» **Problem details**: Restate the data word for word and leave the images out.

» **Working data**:
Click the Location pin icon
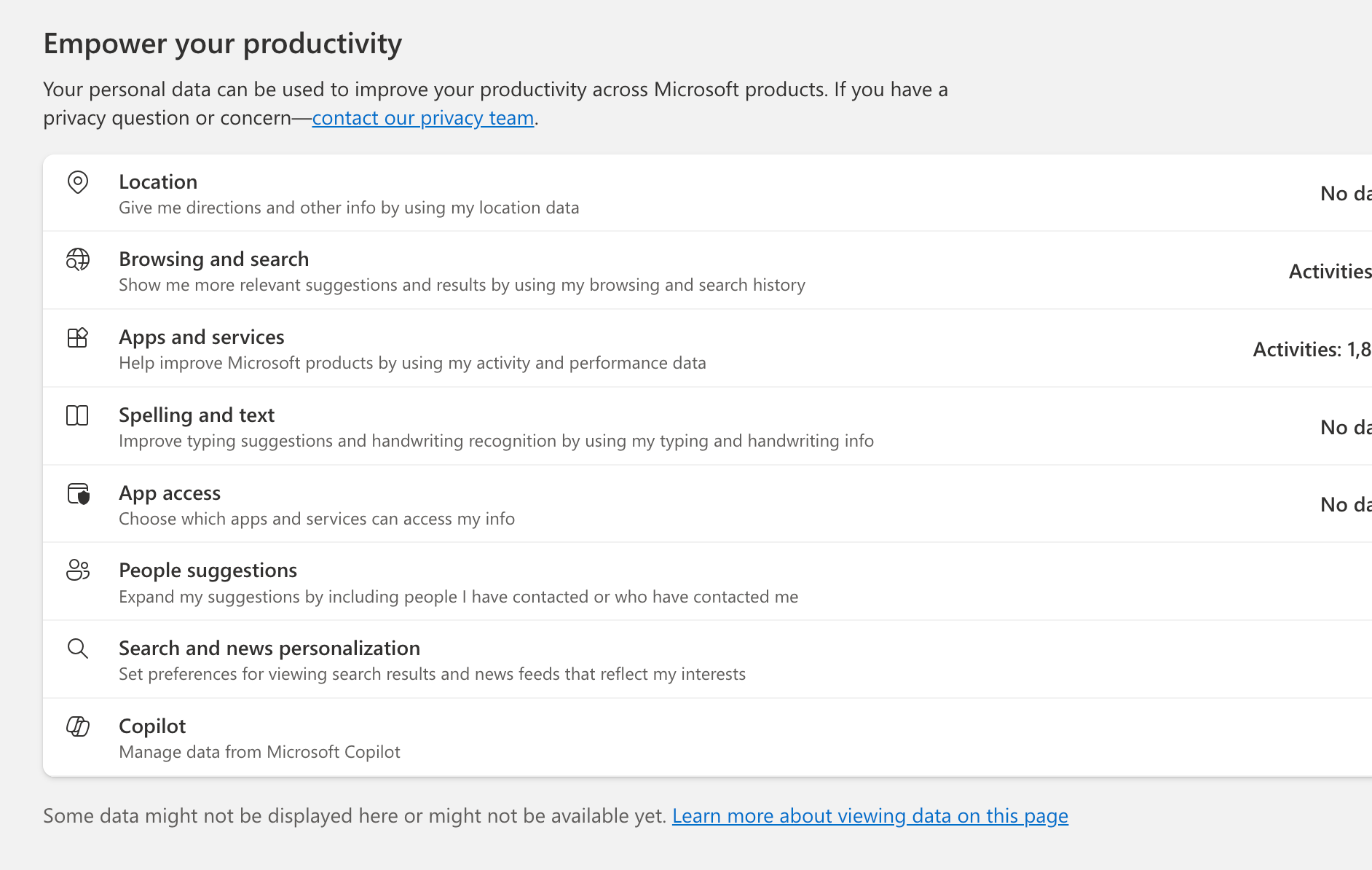 (x=78, y=182)
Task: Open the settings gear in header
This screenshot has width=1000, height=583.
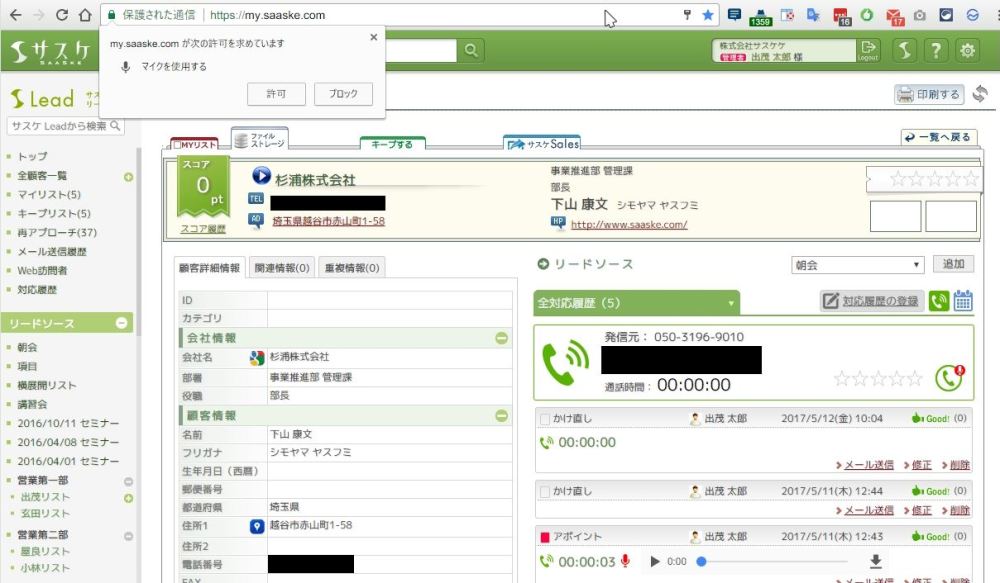Action: coord(967,50)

» **Response area**:
Click the Location pin icon
 (x=78, y=182)
Task: Open the settings gear in header
This screenshot has width=1000, height=583.
Action: coord(967,50)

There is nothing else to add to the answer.